15 Verordening (EU) [.../...] tot uitvoering van Verordening (EU) nr. 595/2009 van het Europees Parlement en de Raad wat betreft de bepaling van de CO2-emissie en het brandstofverbruik van zware bedrijfsvoertuigen en tot wijziging van Richtlijn 2007/46/EG van het Europees Parlement en de Raad en van Verordening (EU) nr. 582/2011 van de Commissie (PB L ... van ..., blz. ...).

Amendement    9

Voorstel voor een verordening

Overweging 8

Door de Commissie voorgestelde tekst

Amendement

(8)  Om een volledig beeld te krijgen van de samenstelling van het zwarevoertuigenpark van de Unie, de ontwikkeling ervan door de jaren heen en het potentiële effect op de uitstoot van CO2, is het passend de registratiegegevens van alle nieuwe zware voertuigen en aanhangwagens, met inbegrip van alle gegevens over de aandrijfsystemen en de carrosserie, te monitoren en te rapporteren.

(8)  Om een volledig beeld te krijgen van de samenstelling van het zwarevoertuigenpark van de Unie, de ontwikkeling ervan door de jaren heen en het potentiële effect op de uitstoot van CO2, is het passend de registratiegegevens van alle nieuwe zware voertuigen en aanhangwagens, met inbegrip van alle gegevens over de efficiëntie van deaandrijfsystemen en motoren en de meest relevante carrosserieonderdelen, te monitoren en te rapporteren. Nauwe samenwerking tussen de bevoegde autoriteiten van de lidstaten en de voertuigfabrikanten bij het monitoren en rapporteren van de gegevens is belangrijk.

Amendement    10

Voorstel voor een verordening

Overweging 9

Door de Commissie voorgestelde tekst

Amendement

(9)  De gegevens over CO2-emissies en brandstofverbruik zullen beschikbaar zijn voor bepaalde nieuwe zware bedrijfsvoertuigen die in [2019] worden geregistreerd. Vanaf die datum moeten de bevoegde instanties van de lidstaten dan ook worden verplicht om gegevens te verstrekken over nieuwe registraties en moeten fabrikanten worden verplicht de technische gegevens over die voertuigen te verstrekken.

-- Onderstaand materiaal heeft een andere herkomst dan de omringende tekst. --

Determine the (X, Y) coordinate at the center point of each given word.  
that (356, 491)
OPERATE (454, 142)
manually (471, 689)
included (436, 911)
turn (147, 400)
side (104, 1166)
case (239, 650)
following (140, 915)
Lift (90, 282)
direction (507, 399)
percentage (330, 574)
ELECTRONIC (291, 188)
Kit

(9)  De gegevens over CO2-emissies en brandstofverbruik zullen beschikbaar zijn voor bepaalde nieuwe zware bedrijfsvoertuigen die in [2019] worden geregistreerd. Vanaf die datum moeten de bevoegde instanties van de lidstaten dan ook worden verplicht om gegevens te verstrekken over nieuwe registraties en moeten fabrikanten worden verplicht op verzoek de technische gegevens over de voertuigen te verstrekken indien deze beschikbaar zijn.

Amendement    11

Voorstel voor een verordening

Overweging 10

Door de Commissie voorgestelde tekst

Amendement

(10)  De technische gegevens die van essentieel belang zijn voor de bepaling van de CO2-emissies en het brandstofverbruik van een voertuig moeten openbaar worden gemaakt om de voertuigspecificaties en de daarmee samenhangende prestaties transparanter te maken en de concurrentie tussen fabrikanten aan te zwengelen. Alleen informatie die gevoelig ligt met het oog op de bescherming van persoonsgegevens en eerlijke mededinging mogen niet worden bekendgemaakt. Het is echter duidelijk in het algemeen belang dat technische gegevens die van essentieel belang zijn om de prestaties van voertuigen te bepalen ter beschikking worden gesteld. Het publiek mag daarom niet de toegang tot dergelijke gegevens worden ontzegd.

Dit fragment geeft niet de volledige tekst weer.